----- Provided material -----

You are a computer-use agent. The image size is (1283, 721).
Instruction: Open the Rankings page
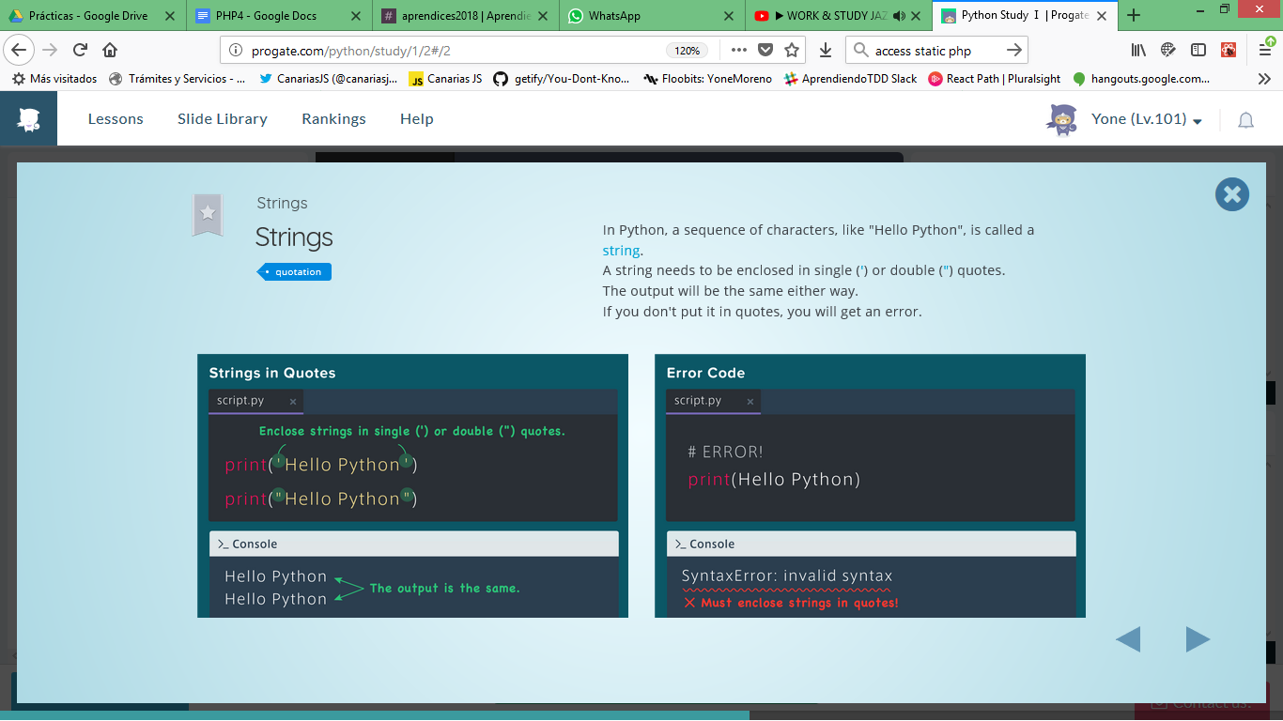click(333, 119)
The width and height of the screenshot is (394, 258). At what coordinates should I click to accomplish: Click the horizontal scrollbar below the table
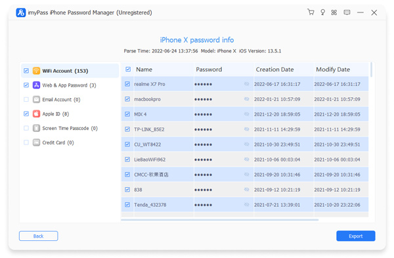pos(219,220)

-----

--- Your task ---
Restate the data word for word, minus any images.

--- Your solution ---
You are a computer-use agent. The image size is (1283, 721).
Instruction: Open the Rankings page
click(333, 119)
The width and height of the screenshot is (394, 258). At what coordinates should I click to accomplish: Click the horizontal scrollbar below the table
pos(219,220)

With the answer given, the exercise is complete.